The Department of Astronomy offers undergraduate and graduate instruction in a wide variety of fields, including theoretical and observational astrophysics; infrared, optical, and radio astronomy; galactic structure and dynamics of stellar systems; high-energy astrophysics and cosmology; star and planet formation; and spectroscopy. A considerable amount of research and teaching related to astronomy is done in other units at UC Berkeley, including the Physics Department, Earth and Planetary Science, Space Science Laboratory, and the Lawrence Berkeley National Laboratory. Various professors in the Chemistry, Mathematics, Statistics, and Engineering departments have an active interest in astronomy and are available for consultation.
Many instruments are available to students and staff, including two 10-meter telescopes at the Keck Observatory on Mauna Kea in Hawaii; 30-inch, 40-inch, and 120-inch telescopes at Lick Observatory; a 16-element millimeter-wave interferometer in Southern California; the PAPER Array in South Africa; and a 30-inch telescope at Leuschner Observatory (near the campus). Laboratories are available for the development of radio, infrared, and optical instruments for the precise measurement of images and spectra. For further information regarding these resources, see the Facilities page on the department's website.

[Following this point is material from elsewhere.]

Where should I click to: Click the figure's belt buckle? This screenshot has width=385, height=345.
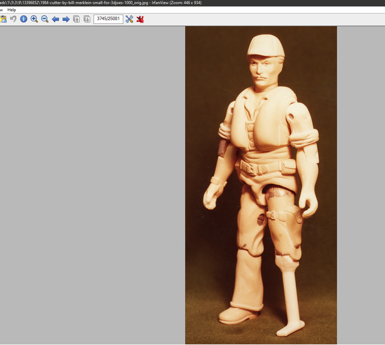pyautogui.click(x=246, y=168)
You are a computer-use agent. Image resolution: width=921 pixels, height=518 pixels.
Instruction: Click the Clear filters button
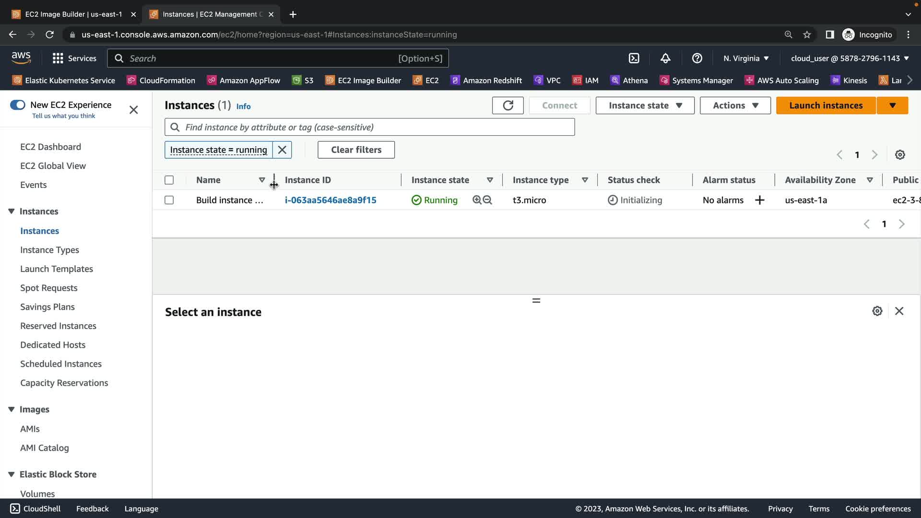click(x=356, y=150)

The Physics-Astronomy Library is located in 351 Physics North. The Physics-Astronomy Library has approximately 95,000 volumes available (on campus and at the NRLF) and 700 journal subscriptions.
Astronomy Reading Room
The Astronomy Reading Room is located in 229 Campbell Hall and contains a selection of useful books and journals. For further information, see the Reading Room Catalog.
Organized Research Units
The Radio Astronomy Lab is involved with many instruments and projects.
The Theoretical Astrophysics Center includes faculty, research scientists, postdoctoral researchers, and students working on a wide variety of problems in theoretical astrophysics.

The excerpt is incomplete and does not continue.